Nielsen Holdings said that the company has rejected an unsolicited acquisition proposal from a private equity consortium that valued the TV ratings company at $9.13 billion.
The consortium had proposed to acquire Nielsen at $25.40 per share, which the board unanimously determined would significantly under value the company, it said in a statement.
Earlier this month the Wall Street Journal reported that a consortium of private equity firms that included Elliott Management was is in talks to buy the company for about $15 billion including debt.
Activist investor Elliott had pushed Nielsen for a sale in 2018, forcing the market research company to consider splitting into two publicly traded companies a year later.

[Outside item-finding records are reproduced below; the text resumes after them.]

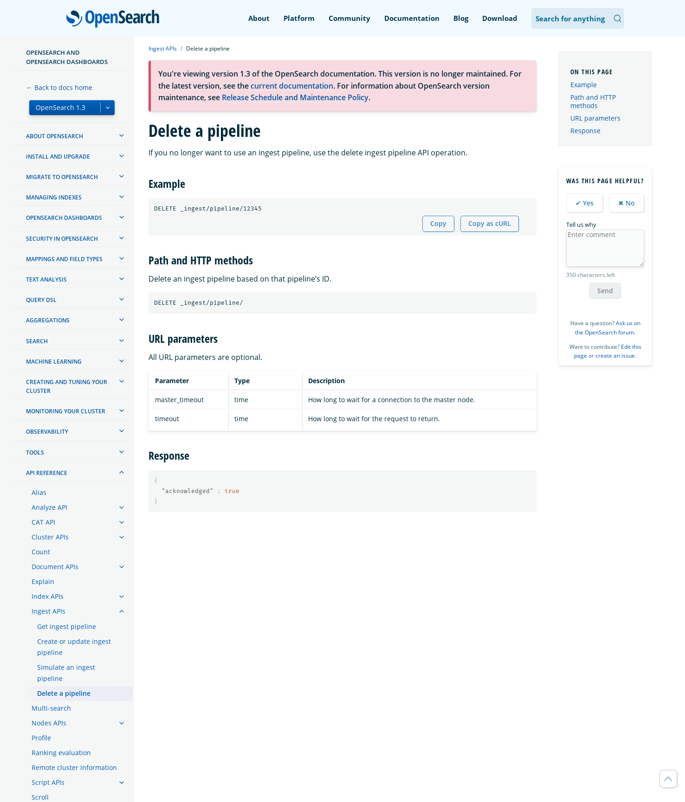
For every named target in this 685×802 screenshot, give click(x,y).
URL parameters (595, 118)
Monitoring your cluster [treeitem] (65, 411)
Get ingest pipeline (66, 626)
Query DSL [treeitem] (41, 300)
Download (499, 18)
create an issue (615, 355)
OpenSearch (115, 19)
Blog (460, 18)
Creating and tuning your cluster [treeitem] (66, 386)
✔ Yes (584, 203)
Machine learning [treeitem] (54, 362)
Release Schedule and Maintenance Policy (295, 97)
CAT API (43, 522)
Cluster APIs (50, 537)
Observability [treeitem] (47, 432)
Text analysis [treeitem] (46, 279)
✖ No (626, 203)
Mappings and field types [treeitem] (64, 259)
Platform (299, 18)
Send (605, 290)
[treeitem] (121, 135)
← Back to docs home (59, 87)
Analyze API (49, 507)
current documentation (292, 86)
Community (349, 18)
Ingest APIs (48, 611)
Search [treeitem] (37, 341)
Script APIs (48, 782)
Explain (43, 581)
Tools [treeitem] (35, 452)
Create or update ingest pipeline (74, 647)
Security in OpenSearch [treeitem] (62, 239)
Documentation (411, 18)
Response (585, 130)
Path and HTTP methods (593, 101)
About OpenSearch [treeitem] (54, 136)
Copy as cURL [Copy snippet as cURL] (489, 223)
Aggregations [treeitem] (48, 320)
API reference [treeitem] (46, 473)
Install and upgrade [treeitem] (58, 156)
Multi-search (51, 708)
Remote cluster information (74, 767)
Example (583, 84)
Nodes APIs (49, 723)
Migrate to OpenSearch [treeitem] (62, 177)
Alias (39, 492)
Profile (41, 737)
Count (41, 551)
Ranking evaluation (61, 752)
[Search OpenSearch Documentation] (577, 18)
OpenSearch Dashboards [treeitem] (64, 218)
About (259, 18)
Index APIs (48, 596)
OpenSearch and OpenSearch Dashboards (67, 57)
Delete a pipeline (63, 693)
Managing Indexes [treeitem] (54, 197)
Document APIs (55, 566)
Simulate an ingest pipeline (66, 673)
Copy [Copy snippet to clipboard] (438, 223)
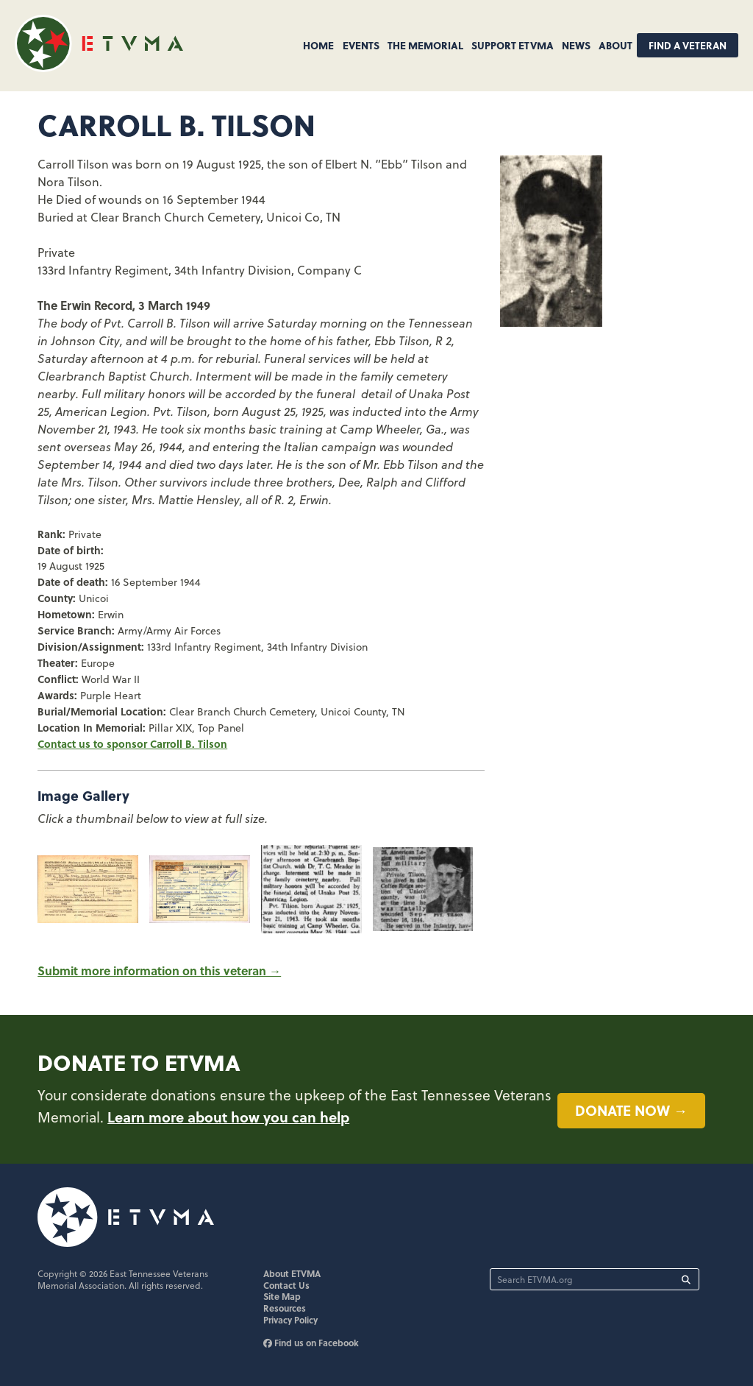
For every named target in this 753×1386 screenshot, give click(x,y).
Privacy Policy (290, 1319)
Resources (284, 1308)
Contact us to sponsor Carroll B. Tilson (132, 743)
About (615, 45)
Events (361, 45)
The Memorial (425, 45)
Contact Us (286, 1285)
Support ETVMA (512, 45)
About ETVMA (292, 1273)
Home (318, 45)
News (576, 45)
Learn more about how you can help (228, 1116)
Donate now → (631, 1110)
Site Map (282, 1296)
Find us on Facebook (311, 1342)
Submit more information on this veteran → (159, 970)
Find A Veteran (688, 45)
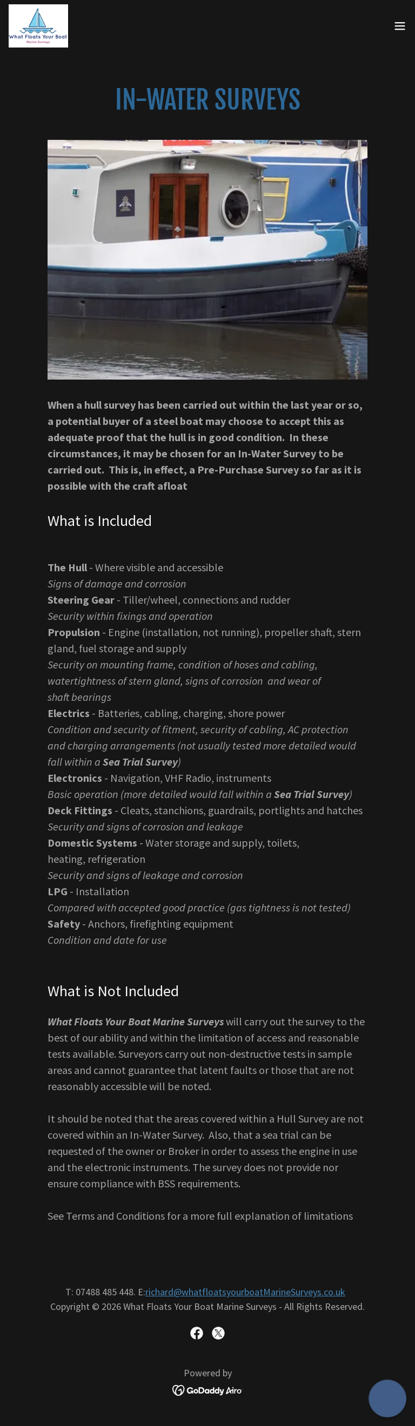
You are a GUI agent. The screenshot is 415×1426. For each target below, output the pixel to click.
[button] (400, 26)
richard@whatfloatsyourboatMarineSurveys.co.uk (245, 1292)
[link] (38, 26)
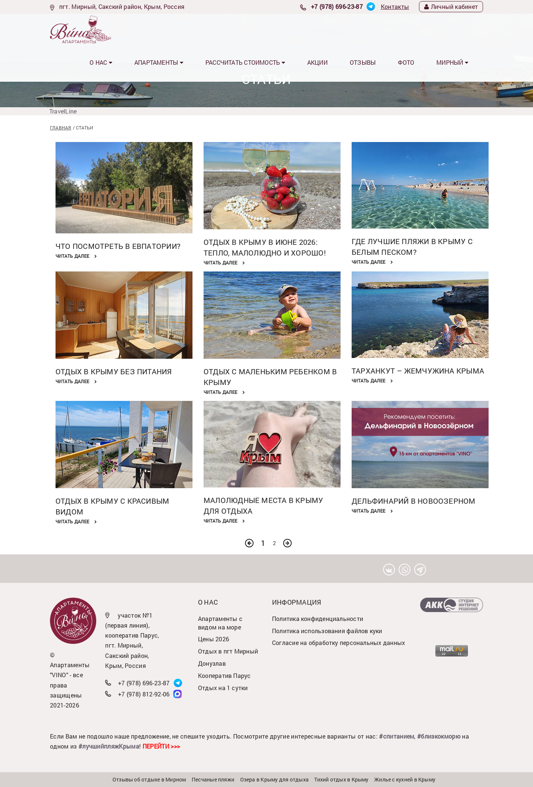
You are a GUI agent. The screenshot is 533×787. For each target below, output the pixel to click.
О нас (178, 29)
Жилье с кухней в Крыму (404, 779)
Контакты (395, 6)
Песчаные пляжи (213, 779)
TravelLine (63, 111)
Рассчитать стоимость (296, 29)
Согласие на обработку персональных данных (338, 642)
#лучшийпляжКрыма (108, 746)
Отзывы (392, 29)
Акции (356, 29)
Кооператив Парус (224, 675)
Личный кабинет (451, 6)
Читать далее (76, 256)
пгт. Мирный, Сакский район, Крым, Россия (122, 6)
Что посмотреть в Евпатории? (118, 246)
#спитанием (396, 736)
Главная (60, 128)
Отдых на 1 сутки (223, 688)
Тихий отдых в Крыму (341, 779)
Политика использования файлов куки (327, 631)
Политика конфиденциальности (317, 618)
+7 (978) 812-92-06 (144, 694)
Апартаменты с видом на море (220, 623)
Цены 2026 (213, 639)
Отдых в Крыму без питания (114, 371)
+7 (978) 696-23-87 (337, 6)
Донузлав (212, 663)
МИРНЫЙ (461, 29)
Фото (425, 29)
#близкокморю (438, 736)
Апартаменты (225, 29)
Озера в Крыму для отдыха (274, 779)
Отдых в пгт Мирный (228, 651)
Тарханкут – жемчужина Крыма (418, 370)
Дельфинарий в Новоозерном (414, 501)
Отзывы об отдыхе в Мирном (149, 779)
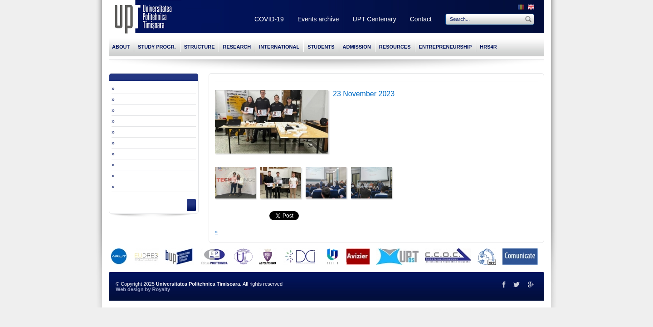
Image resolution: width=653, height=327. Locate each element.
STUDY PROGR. (157, 47)
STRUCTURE (199, 47)
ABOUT (121, 47)
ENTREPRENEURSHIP (445, 47)
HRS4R (488, 47)
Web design (130, 289)
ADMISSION (357, 47)
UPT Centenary (374, 19)
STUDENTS (320, 47)
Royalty (161, 289)
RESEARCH (237, 47)
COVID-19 (269, 19)
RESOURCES (395, 47)
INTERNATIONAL (279, 47)
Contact (421, 19)
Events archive (318, 19)
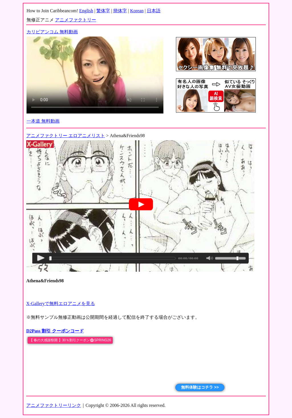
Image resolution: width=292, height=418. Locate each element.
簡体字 (120, 10)
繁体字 (103, 10)
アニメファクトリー (75, 19)
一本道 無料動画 (43, 121)
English (86, 10)
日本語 (154, 10)
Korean (136, 10)
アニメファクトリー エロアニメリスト (65, 135)
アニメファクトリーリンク (53, 405)
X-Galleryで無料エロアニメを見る (60, 303)
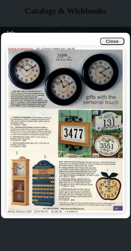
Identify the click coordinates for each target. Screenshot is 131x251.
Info (11, 33)
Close (112, 41)
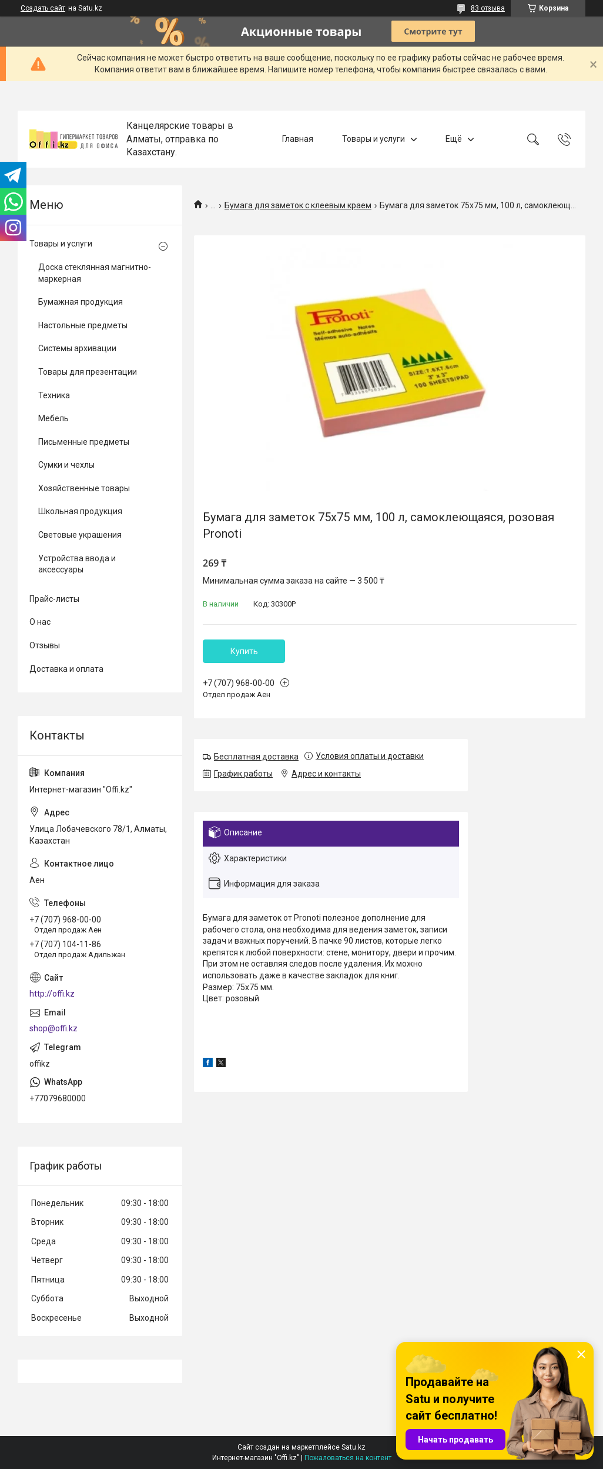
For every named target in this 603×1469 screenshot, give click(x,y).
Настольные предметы (83, 325)
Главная (297, 139)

But that plan was scrapped in 2020, when Nielsen decided to sell its consumer goods data unit for $2.7 billion to sharpen focus on its media business.
Elliott owns 4.6% of Nielsen and is among the top 10 shareholders, according to Refinitiv data.
Elliott did not immediately respond to a request for comment on Nielsen’s rejection.
The WindAcre Partnership LLC, one of Nielsen’s largest shareholders, said it welcomed the company’s decision to reject the offer.
Nielsen is known for its ratings that are used to determine advertising rates for TV commercials, but the rise of streaming services such as Netflix and Disney+ over cable TV has been limiting how Nielsen can measure ratings.